Schon beim zweiten Date übernachtete ich bei Ihr. Der Sex war gigantisch. Teils wild, hemmungslos und trotzdem vertraut. Sie war in vielerlei Hinsicht ein Spiegelbild von mir. Beruflich sind wir beide viel unterwegs. Die Zeit war knapp. Die Stunden, die wir gemeinsam hatten, wurden ausgiebig genutzt. Doch irgendwo haben wir uns verloren. Es half nichts, dass wir in derselben Stadt wohnten, wenn man teils hunderte Kilometer beruflich bedingt über Tage getrennt ist. Die Telefondates aus den Hotels wurden kürzer, die Launen schlechter. Ich bekam es gar nicht mit, wie anhänglich und needy ich wurde und so kam im Oktober die unausweichliche Trennung. Acht tolle aber auch schwierige Monate. Ein Schlag ins Gesicht. Hier erst merkte ich, wie sehr ich vom coolen Typen zum Ultra-AFC mutiert bin. No Shit Sherlock, so etwas ist mir in keiner Beziehung passiert. Ich war doch immer derjenige, der die Herzen brach, der von den Exen angehimmelt wurde. Es musste ein Veränderung her.

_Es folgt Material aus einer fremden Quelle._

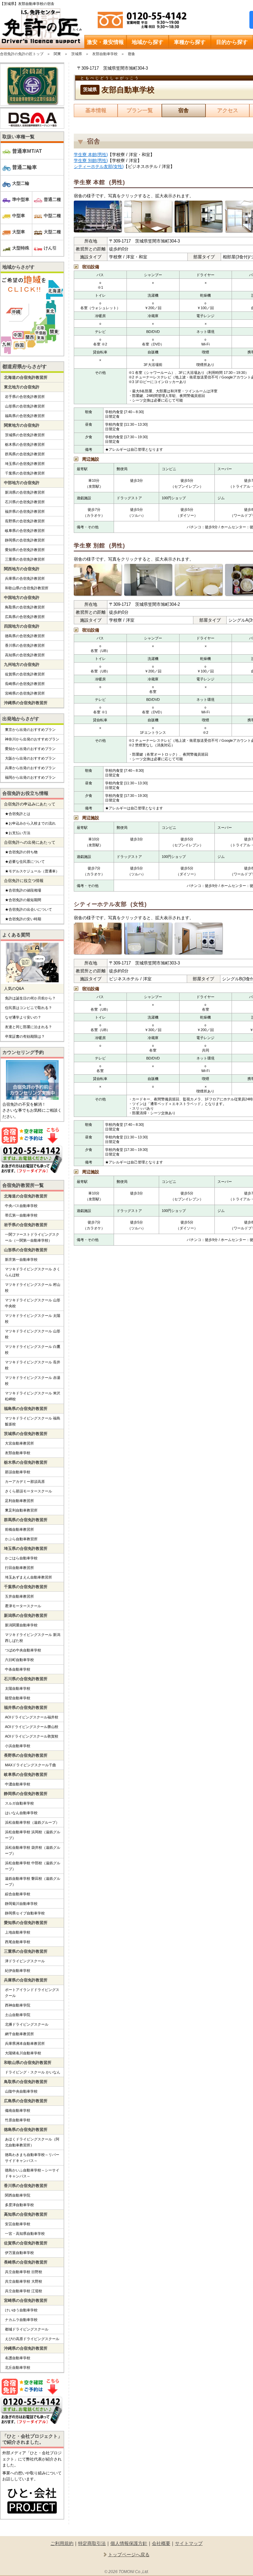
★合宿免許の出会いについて (28, 909)
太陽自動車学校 (17, 1688)
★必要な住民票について (25, 862)
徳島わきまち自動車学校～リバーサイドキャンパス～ (32, 2158)
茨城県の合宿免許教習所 (25, 435)
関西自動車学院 (17, 2195)
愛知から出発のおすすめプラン (30, 749)
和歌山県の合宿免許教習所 (26, 588)
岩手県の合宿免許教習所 (25, 397)
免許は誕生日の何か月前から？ (30, 998)
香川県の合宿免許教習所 (25, 645)
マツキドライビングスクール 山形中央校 (32, 1303)
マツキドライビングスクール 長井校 (32, 1365)
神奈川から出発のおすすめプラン (32, 739)
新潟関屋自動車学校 (21, 1625)
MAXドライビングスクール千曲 (30, 1765)
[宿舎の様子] (98, 217)
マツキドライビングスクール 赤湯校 (32, 1381)
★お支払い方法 (17, 833)
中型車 (18, 215)
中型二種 (52, 215)
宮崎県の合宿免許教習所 (25, 693)
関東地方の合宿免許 (22, 425)
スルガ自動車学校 (19, 1803)
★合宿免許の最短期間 (23, 900)
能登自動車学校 (17, 1698)
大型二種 (52, 231)
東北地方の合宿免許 (22, 387)
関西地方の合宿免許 (22, 569)
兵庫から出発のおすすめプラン (30, 768)
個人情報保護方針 (128, 2543)
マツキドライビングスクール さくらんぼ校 (32, 1272)
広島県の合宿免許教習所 (25, 617)
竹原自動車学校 (17, 2120)
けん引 (50, 247)
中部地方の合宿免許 (22, 482)
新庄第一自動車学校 (21, 1259)
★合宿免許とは (17, 814)
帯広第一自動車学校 (21, 1215)
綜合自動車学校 (17, 1894)
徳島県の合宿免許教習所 (25, 636)
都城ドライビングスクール (26, 2329)
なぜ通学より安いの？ (23, 1017)
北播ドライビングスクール (26, 2024)
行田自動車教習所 (19, 1568)
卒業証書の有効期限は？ (25, 1036)
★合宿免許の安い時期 (23, 919)
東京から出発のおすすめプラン (30, 730)
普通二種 (52, 199)
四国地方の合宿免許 (22, 626)
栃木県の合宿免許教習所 (25, 444)
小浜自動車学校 (17, 1746)
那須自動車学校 (17, 1472)
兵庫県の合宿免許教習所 (25, 578)
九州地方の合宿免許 (22, 664)
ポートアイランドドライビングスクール (32, 1993)
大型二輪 (20, 183)
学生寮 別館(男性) (91, 160)
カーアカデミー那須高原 (25, 1482)
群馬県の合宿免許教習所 (25, 454)
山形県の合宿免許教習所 (25, 406)
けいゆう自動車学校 (21, 2310)
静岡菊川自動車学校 (21, 1904)
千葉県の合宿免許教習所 (25, 473)
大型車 (18, 231)
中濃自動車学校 (17, 1784)
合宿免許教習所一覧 (23, 1185)
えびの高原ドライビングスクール (32, 2339)
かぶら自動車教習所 (21, 1539)
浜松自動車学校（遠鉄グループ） (32, 1822)
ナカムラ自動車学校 (21, 2320)
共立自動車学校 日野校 (23, 2272)
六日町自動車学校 (19, 1660)
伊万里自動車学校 (19, 2253)
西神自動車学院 (17, 2005)
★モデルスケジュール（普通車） (32, 871)
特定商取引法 (92, 2543)
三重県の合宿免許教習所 (25, 559)
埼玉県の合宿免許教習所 (25, 464)
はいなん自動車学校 (21, 1813)
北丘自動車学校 (17, 2367)
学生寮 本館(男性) (91, 154)
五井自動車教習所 (19, 1596)
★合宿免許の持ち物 (21, 852)
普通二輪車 (24, 167)
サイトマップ (189, 2543)
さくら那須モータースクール (28, 1491)
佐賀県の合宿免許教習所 (25, 674)
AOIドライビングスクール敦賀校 (31, 1736)
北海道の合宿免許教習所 (25, 377)
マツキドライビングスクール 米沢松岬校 (32, 1396)
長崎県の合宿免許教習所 (25, 684)
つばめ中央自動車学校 (23, 1650)
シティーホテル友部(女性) (99, 166)
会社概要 (161, 2543)
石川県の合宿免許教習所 (25, 502)
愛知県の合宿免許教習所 (25, 550)
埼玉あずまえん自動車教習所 (28, 1577)
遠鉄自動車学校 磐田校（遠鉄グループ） (32, 1881)
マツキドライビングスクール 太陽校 (32, 1318)
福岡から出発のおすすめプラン (30, 777)
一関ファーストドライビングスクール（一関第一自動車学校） (32, 1237)
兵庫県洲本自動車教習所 (25, 2043)
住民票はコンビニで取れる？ (28, 1008)
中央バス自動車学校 (21, 1206)
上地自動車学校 (17, 1932)
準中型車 (20, 199)
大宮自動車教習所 (19, 1443)
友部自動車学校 (105, 54)
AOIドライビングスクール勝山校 (31, 1727)
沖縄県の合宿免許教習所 (25, 703)
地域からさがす (18, 267)
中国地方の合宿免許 (22, 597)
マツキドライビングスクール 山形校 (32, 1334)
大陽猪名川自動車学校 (23, 2053)
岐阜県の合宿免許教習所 (25, 531)
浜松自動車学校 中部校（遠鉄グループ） (32, 1866)
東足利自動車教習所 (21, 1510)
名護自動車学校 (17, 2358)
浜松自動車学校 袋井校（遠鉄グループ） (32, 1850)
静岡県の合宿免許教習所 (25, 540)
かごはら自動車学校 (21, 1558)
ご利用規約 (61, 2543)
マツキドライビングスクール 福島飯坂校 (32, 1421)
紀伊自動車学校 (17, 1971)
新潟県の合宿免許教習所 (25, 492)
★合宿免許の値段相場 (23, 890)
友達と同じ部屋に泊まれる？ (28, 1027)
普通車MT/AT (27, 151)
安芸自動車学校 (17, 2224)
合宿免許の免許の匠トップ (21, 54)
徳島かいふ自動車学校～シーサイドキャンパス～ (32, 2173)
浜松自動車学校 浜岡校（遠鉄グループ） (32, 1835)
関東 (57, 54)
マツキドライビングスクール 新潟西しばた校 (32, 1638)
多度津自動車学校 (19, 2205)
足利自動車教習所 (19, 1501)
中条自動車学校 (17, 1669)
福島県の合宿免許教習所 (25, 416)
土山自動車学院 (17, 2015)
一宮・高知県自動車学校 (25, 2233)
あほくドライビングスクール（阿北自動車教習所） (32, 2142)
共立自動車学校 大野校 (23, 2281)
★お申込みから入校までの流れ (30, 823)
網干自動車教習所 (19, 2034)
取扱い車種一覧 (18, 136)
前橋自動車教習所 (19, 1529)
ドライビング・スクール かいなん (32, 2072)
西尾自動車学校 (17, 1942)
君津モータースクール (23, 1606)
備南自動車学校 (17, 2110)
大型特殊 (20, 247)
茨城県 (76, 54)
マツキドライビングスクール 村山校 (32, 1287)
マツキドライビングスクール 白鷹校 (32, 1349)
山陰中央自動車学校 (21, 2091)
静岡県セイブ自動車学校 (25, 1913)
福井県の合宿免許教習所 (25, 511)
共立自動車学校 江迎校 (23, 2291)
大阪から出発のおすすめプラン (30, 758)
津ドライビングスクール (25, 1961)
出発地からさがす (20, 718)
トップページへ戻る (129, 2554)
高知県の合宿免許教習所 (25, 655)
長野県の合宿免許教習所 (25, 521)
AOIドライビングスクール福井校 (31, 1717)
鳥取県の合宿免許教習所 (25, 607)
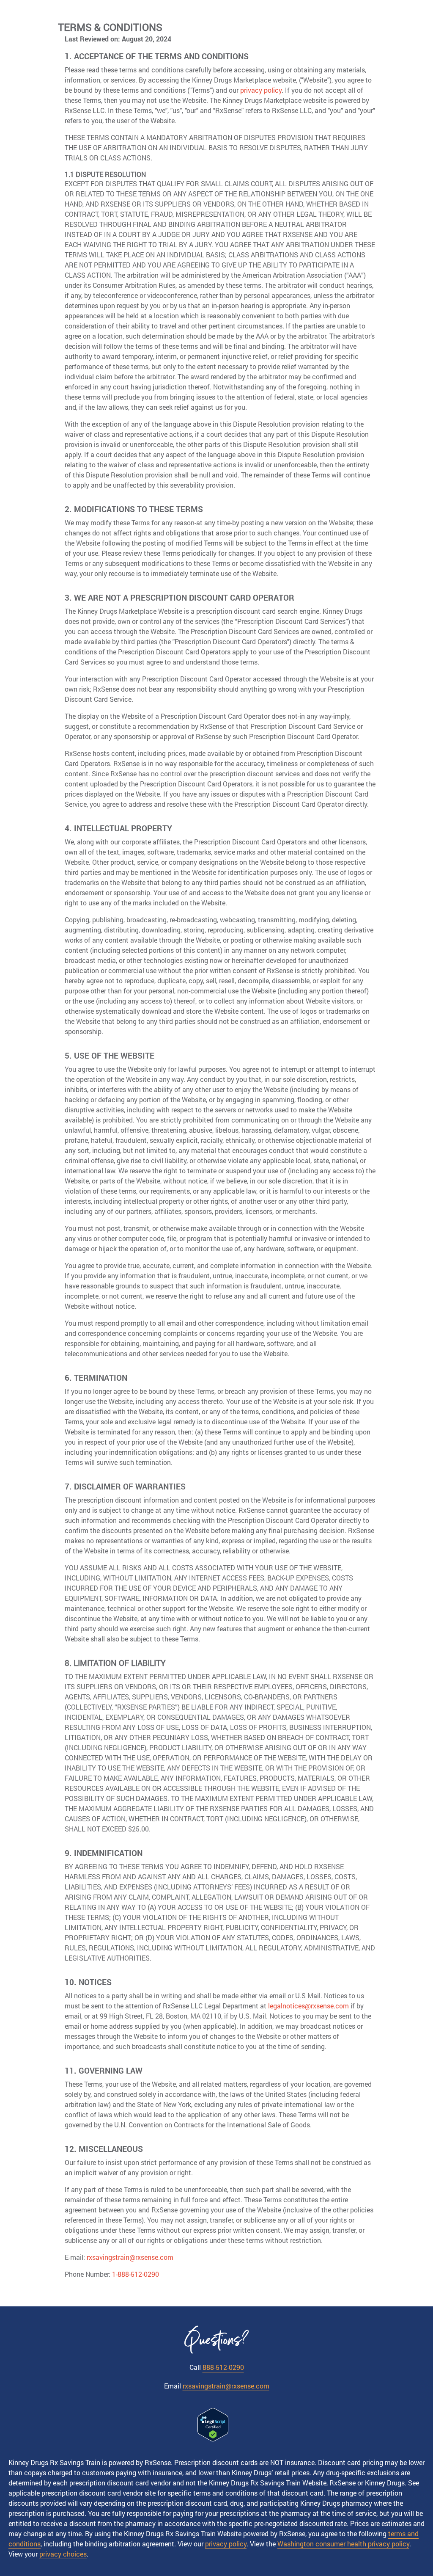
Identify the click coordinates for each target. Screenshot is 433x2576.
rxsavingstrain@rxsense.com (130, 2257)
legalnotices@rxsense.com (308, 2005)
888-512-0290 (223, 2367)
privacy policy (261, 89)
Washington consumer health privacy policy (343, 2543)
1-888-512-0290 (135, 2274)
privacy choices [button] (63, 2553)
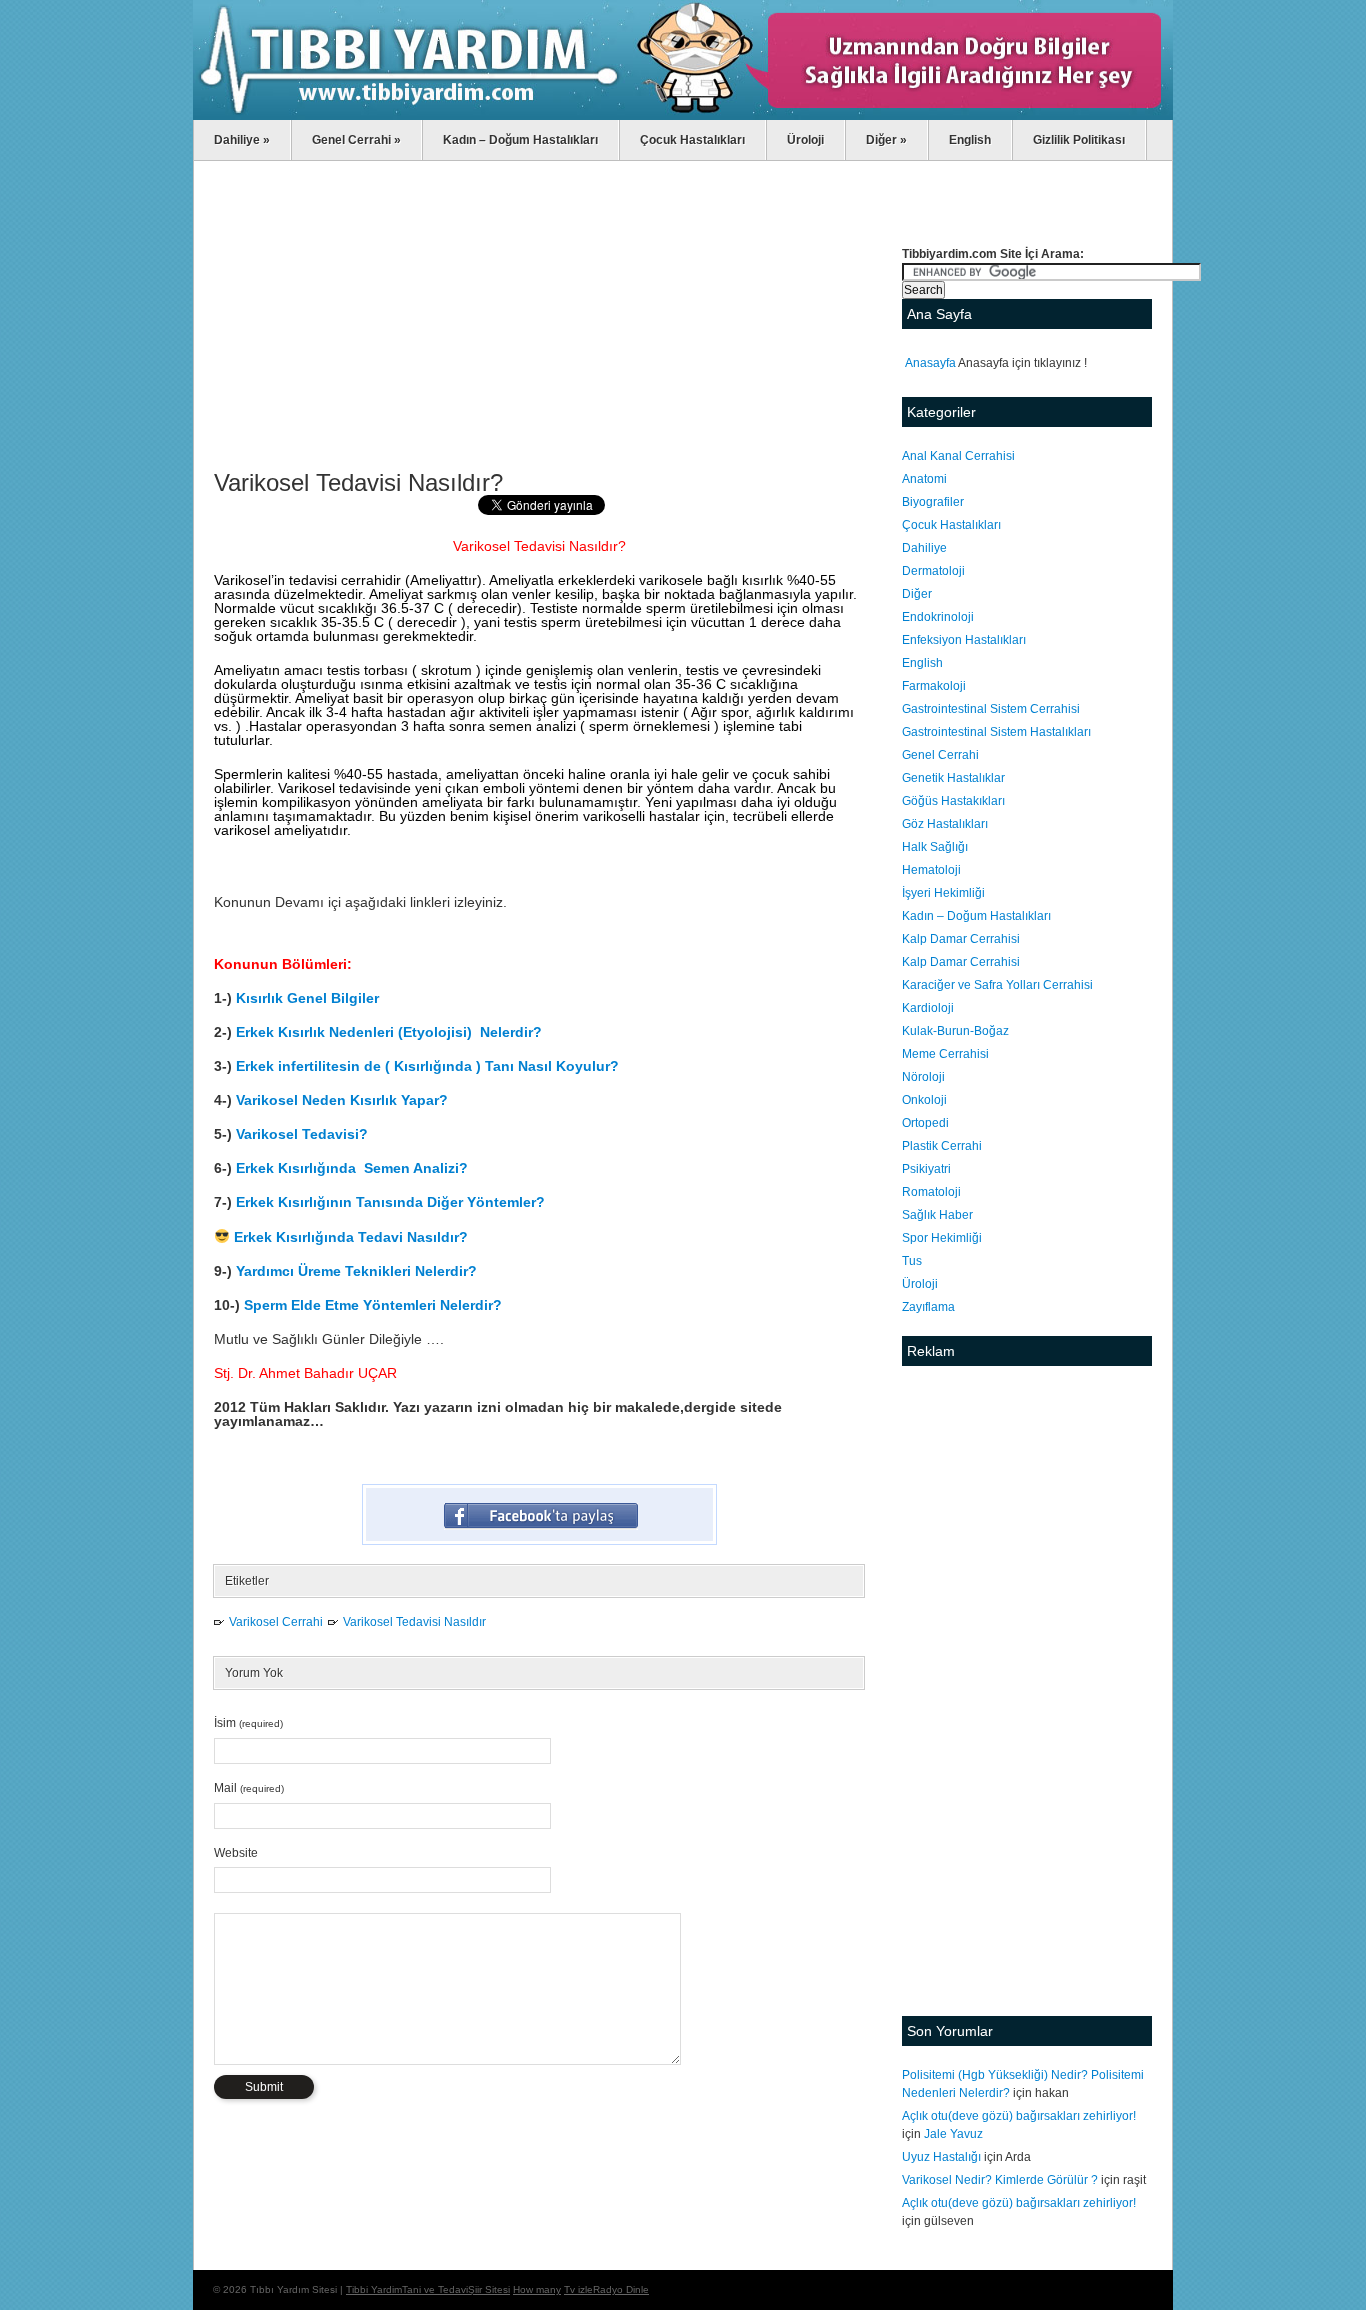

Ich beschloss für mich, meinen Sport zu intensivieren inklusive Ernährungsumstellung, neues Styling, neue Pflegeprodukte alles was man so machen kann. Ich stylte meine komplette Bude um. Ich feierte wie ein bescheuerter, schleppte Frauen ab, ,,FTOW“ wie man so nett sagt. Regame? Hell yeah. Ich fühlte mich bereit. Anders ausgedrückt: Es ging mir von Tag zu Tag besser…dachte ich bis gestern. Früher oder später musste es so kommen. Eine Nachricht: ,,Du mochtest doch meine Vitrine so gerne. Ich verkaufe die und paar andere Möbel.“ Sie zieht weg. Weit weg. Beruflich natürlich. Haushaltsauflösung. Eine Nackenschelle epischen Ausmaßes. Nun sitze ich hier und frage mich, für wen ich die letzten Monate trainiert habe, für wen ich mein Leben komplett umgekrempelt habe. Für mich? Diese Frage mit Ja zu beantworten wäre eine freche Lüge. Soviel muss ich mir inzwischen eingestehen. Noch nie hat mich ein Mensch so sehr eingenommen, so ein Gefühlschaos in mir ausgelöst. Sie steht bei mir auf einem Podest, da ist der Turm zu Babel ein Witz gegen. Doch was gibt sie mir, was ich anscheinend nicht habe? Dies muss ich herausfinden, um aus diesem derzeitigen Loch herauszukommen. Das Leben geht weiter…klar doch zur Zeit sehe ich kein Licht am Ende des Tunnels. Diese endgültige Gewissheit muss ein Anfang sein. Hier und jetzt. Doch wo beginnen? Alternativen schaffen? You don’t say. Habe ich ohne Ende. Seit heute Morgen x Mails wie es mir ginge, wann man sich mal wieder trifft, ob ich mir auch eine Beziehung vorstellen kann das volle Programm von mehreren Frauen. Es ist für mich der falsche Weg. Weder lenken mich andere Frauen ab noch verarbeitete ich das geschehene. Im Gegenteil: Meine Defizite habe ich nur erfolgreich verdrängt. Die Wurzel des Übels liegt woanders. Oder Wurzeln? Next Stop: Beruf. Ich mochte meinen Beruf. Bisschen rumkommen nette Leute kennen lernen und gutes Geld. Doch irgendwie muss es mit 35 Jahren noch etwas Anderes geben. Ich möchte mich hier eher settlen. Bevor ich mir weitere Gedanken mache, muss in den folgenden Tagen erst einmal folgendes Eintreten: Die vollständige Akzeptanz der derzeitigen Situation. Im Moment kann ich mir nicht vorstellen, sie nie wieder zu sehen. Klingt sehr melancholisch, i know, doch dies entspricht eben den Tatsachen. Und so fühle ich mich derzeit. Wem es ähnlich geht: Haltet die Ohren steif.